Model size Trade-off Good for
Small Fast, light on memory, lower quality Modest laptops — daily chat, drafts, quick edits
Medium Better reasoning, needs more memory Capable laptop / desktop — analysis, longer context
Large Best quality, heavy on resources Workstation / GPU — near-frontier quality, slow on weak hardware

Start with the smallest model the Hub recommends for your machine — families like Llama, Gemma, Qwen, or GPT-oss. If replies are too slow, switch to a smaller model. Local models need a capable machine; smaller hardware limits quality.

Quick actions in the app

Hub
Download a model
Open the model Hub → pick an open-weight model → click to download. The file is stored locally on your machine.
Chat
Chat with a local model
Start a new thread → select a downloaded model → type your prompt. No account, no internet.
Chat
Work offline
Turn Wi-Fi off and keep chatting — a local model needs no connection.
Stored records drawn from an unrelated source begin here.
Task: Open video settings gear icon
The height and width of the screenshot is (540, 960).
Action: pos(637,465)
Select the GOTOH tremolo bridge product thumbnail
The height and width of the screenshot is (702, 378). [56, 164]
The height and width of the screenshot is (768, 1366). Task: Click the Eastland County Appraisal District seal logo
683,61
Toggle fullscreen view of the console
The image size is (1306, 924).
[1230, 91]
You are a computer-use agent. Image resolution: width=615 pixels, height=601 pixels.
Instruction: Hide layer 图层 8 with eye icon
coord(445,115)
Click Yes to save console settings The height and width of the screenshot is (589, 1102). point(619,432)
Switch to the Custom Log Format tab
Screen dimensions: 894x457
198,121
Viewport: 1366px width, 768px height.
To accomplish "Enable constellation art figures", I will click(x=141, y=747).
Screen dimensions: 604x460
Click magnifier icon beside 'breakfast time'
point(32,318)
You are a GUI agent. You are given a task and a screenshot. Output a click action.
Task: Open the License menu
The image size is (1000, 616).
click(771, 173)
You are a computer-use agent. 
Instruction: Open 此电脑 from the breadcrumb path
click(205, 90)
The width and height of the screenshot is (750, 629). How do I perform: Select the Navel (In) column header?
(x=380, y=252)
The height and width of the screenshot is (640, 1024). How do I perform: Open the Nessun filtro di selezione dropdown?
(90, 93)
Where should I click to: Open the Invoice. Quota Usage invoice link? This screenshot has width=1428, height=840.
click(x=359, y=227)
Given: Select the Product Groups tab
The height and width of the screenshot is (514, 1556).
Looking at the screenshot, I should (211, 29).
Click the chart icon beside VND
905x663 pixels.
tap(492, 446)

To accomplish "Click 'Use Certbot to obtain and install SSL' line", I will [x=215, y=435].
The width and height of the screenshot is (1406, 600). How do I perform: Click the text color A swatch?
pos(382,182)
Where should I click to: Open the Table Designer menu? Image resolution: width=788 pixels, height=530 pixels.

Sensitive text never leaves the machine.
Settings
Add a cloud provider
Paste an OpenAI / Anthropic / Mistral / Groq API key → choose that provider's model per thread when you want cloud capability.
Settings
Enable the local API server
Turn on the local server so other apps can call your model at http://localhost:1337.
Settings
Assistants & MCP
Save a custom Assistant (model + instruction), group threads into Projects, and connect external tools via MCP.

Local API — base URL

Server endpoint

http://localhost:1337

OpenAI-compatible path

http://localhost:1337/v1

Jan exposes an OpenAI-compatible local server. Any tool or SDK that accepts a custom base_url can use it — including the Python openai package and editor extensions for private coding assistance. The API key field can be any non-empty string; local servers ignore it.

curl test

curl http://localhost:1337/v1/chat/completions \
  -H 'Content-Type: application/json' \
  -d '{
    "messages": [
      {"role": "user", "content": "Explain the central dogma of molecular biology in two sentences."}
    ]
  }'

Make sure the local API server is enabled in Jan's settings and a model is loaded. Set the model field to the model name shown in Jan if your build requires it. The choices[0].message.content field of the JSON response holds the text.

Python (openai SDK)

# pip install openai
from openai import OpenAI

client = OpenAI(
    base_url="http://localhost:1337/v1",
    api_key="local"          # any value; local servers ignore it
)

response = client.chat.completions.create(
    model="local-model",     # use the model name shown in Jan
    messages=[
        {"role": "user", "content": "Summarise RNA-seq analysis in 3 bullet points."}
    ]
)
print(response.choices[0].message.content)

Local vs cloud — quick decision

SituationUse
Sensitive or unpublished data (patient records, pre-submission results)Local model in Jan
Offline work (plane, field, no-internet lab)Local model in Jan
Private coding assistance in your editorJan local API localhost:1337
A reusable, specialised persona for a recurring taskCustom Assistant
Complex reasoning, very long documents, frontier capabilityCloud model per thread (your key)
Hardware is a constraint (old laptop, no GPU)Smaller local model, or cloud per thread

Note: Jan is offline-first and not built to run as a shared, always-on server, and its curated Hub is smaller than a full Hugging Face browser. For a shared lab endpoint or the widest model selection, pair it with a tool built for that.